─── Extracted text
Radio Technique
George M. Myers
SRF. SRF. Study those letters—you'll be hearing a lot about them in the future! They stand for Switchable Radio Frequency. This month, I'm going to address the subject: What about Kraft's synthesized RF system?
Who needs a synthesized RF generator? Mainly, the RC manufacturers need it, to keep prices down. The synthesizer uses one universal crystal and a simple computer to replace 160 unique crystals (80 for transmitters, 80 for receivers). Soon, everyone will be making SRF radios. Look at the economics.
Right now, you can buy a pair of Kraft SRF transmitter and receiver modules (which tune 50 RC channels) for $120 over the price of the receiver alone (and you can bet that price will go down when other manufacturers start producing synthesizers). Compare that price to the equivalent price of 79 extra sets of modules for a modular radio (at least $2,800), or 79 sets of RF decks with the necessary plugs and receiver crystals (at least $2,000), or just the cost of 79 pairs of plug-in crystals ($800). Then figure out where you'll find the space needed to store them. (Editor's note: In 1991, there will be 50 "aircraft-only" RC channels and 30 non-aircraft channels available—a total of 80 channels. Since an RC system would normally come with crystals/modules for one channel, you'd need 79 more crystals/modules to get all 80 channels. RMcM.)
The Kraft SRF module looks big, sticking up out of your transmitter, until you compare it with the size of 50 crystals and a switch to access them. Next, it will get smaller and go inside the transmitter.
Sure, you (as an individual) can get by with only one RC channel, but the economics described above must be supported by stocks on your dealer's shelves—and by your manufacturer's inventory. That ties up money, and money costs money, too! The closer we get to 1991 and those 80 channels, the more that economic pressure will push our manufacturers toward use of the synthesizer. Watch and see.
──────
─── Dataset rows
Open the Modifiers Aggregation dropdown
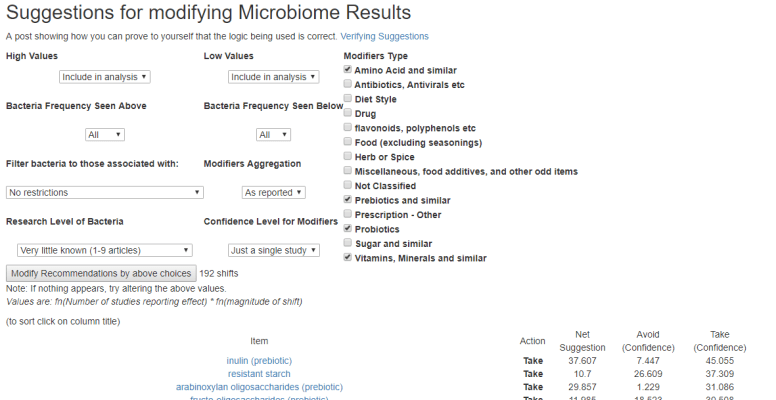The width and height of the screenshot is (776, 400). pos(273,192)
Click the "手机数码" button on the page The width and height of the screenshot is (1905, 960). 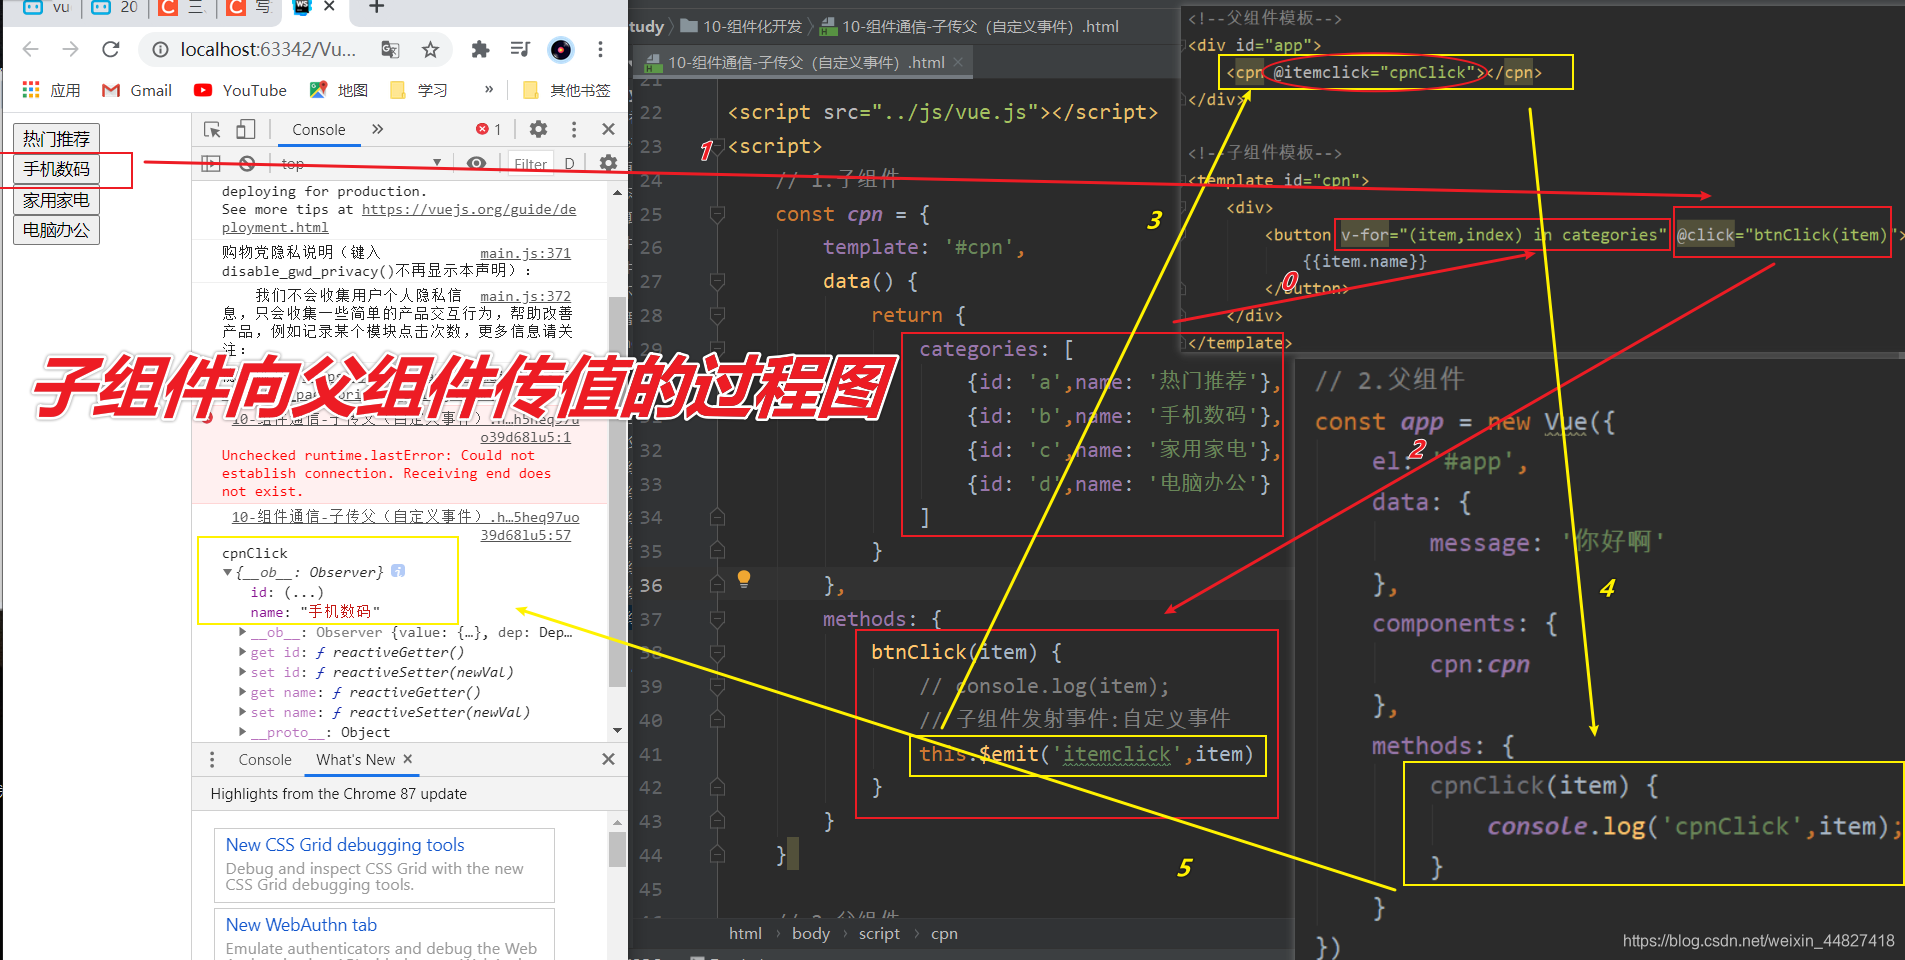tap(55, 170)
──────
─── Dataset rows
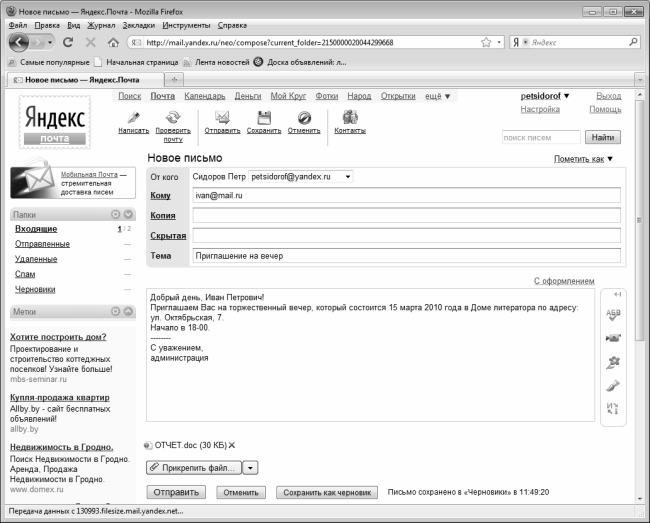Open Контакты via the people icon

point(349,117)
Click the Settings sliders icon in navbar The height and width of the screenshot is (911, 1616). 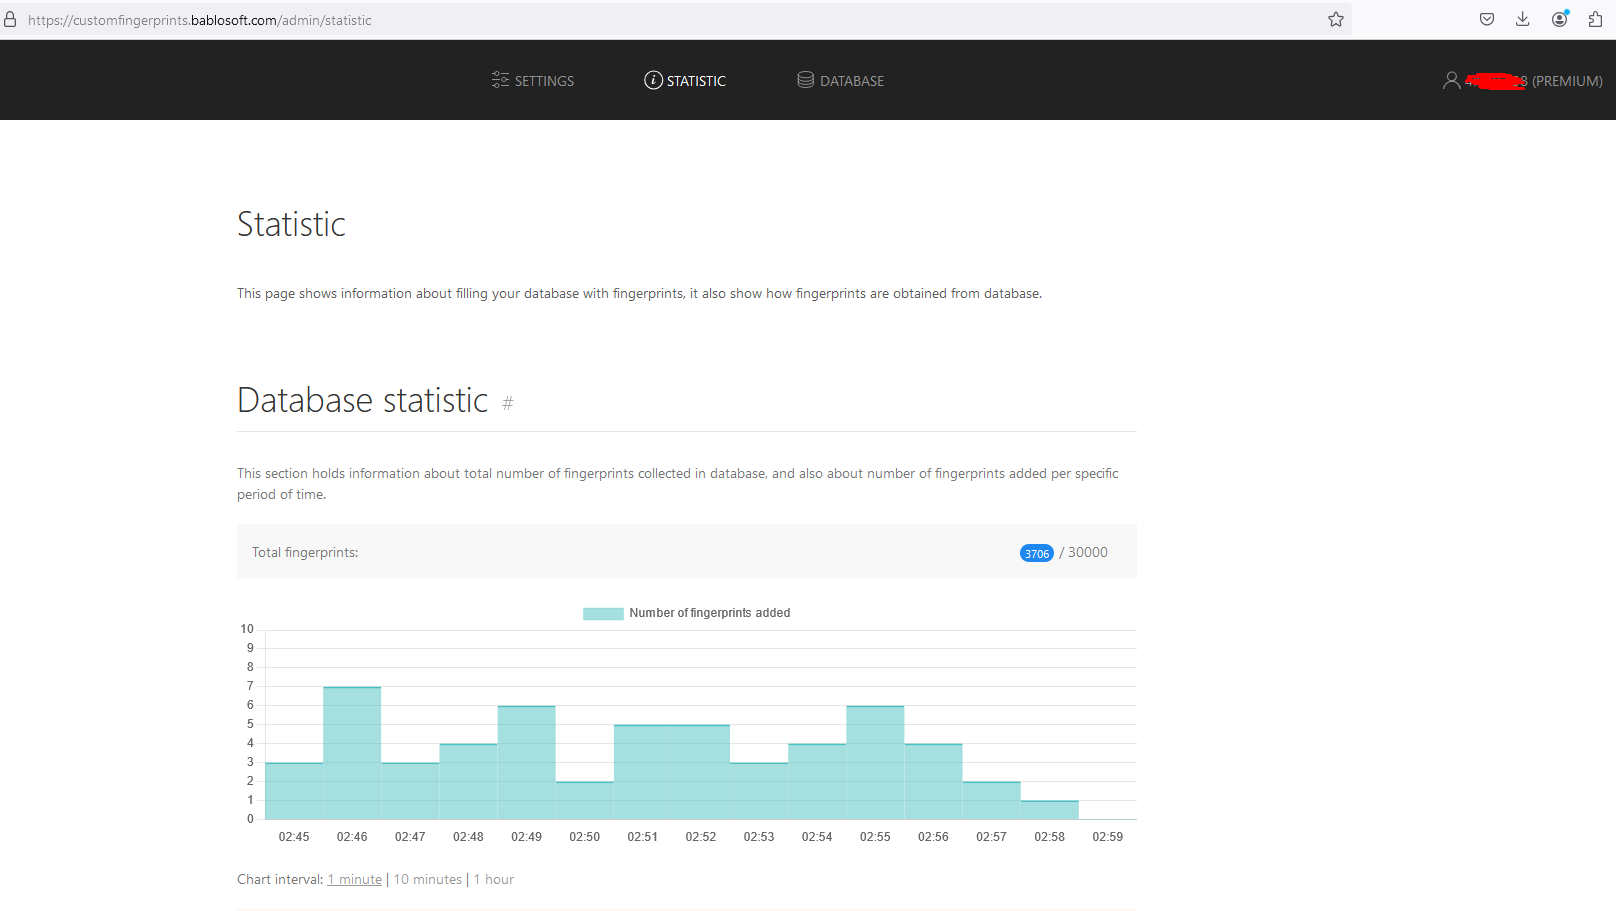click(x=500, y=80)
──────
Parts of the exercise:
- 1) In the Radio Technique column, what do the letters SRF stand for?
- 2) Continue the Radio Technique column on synthesized RF from the point where it stops.
The listing isn't needed for anything asked here.

Answers for the exercise:
- 1) Switchable Radio Frequency.

- 2)
Testing RC equipment
Recently, Bob Aberle and 48 other people around the United States (including me) received prototype Kraft synthesized-RF transmitter modules and receivers for test and evaluation. What we actually received were test tools that no reviewer can do without from this time forward, if his or her equipment reviews are to be taken seriously. At the same time, we accepted the responsibility to do comprehensive testing of the SRF equipment and to report the results honestly.
There may be a few readers who know that Bob Aberle and I cooperate, from time to time, in testing new radio systems. Our approach emphasizes use of equipment available to the average weekend flier, on the assumption that anyone who wants to duplicate our tests should be able to do so, as long as he or she is willing to do a little work and (sometimes) buy a little inexpensive test equipment. When we need more sophisticated test equipment, we depend on Dan Kahn (who has a bunch of expensive HP equipment). You won't need any of that.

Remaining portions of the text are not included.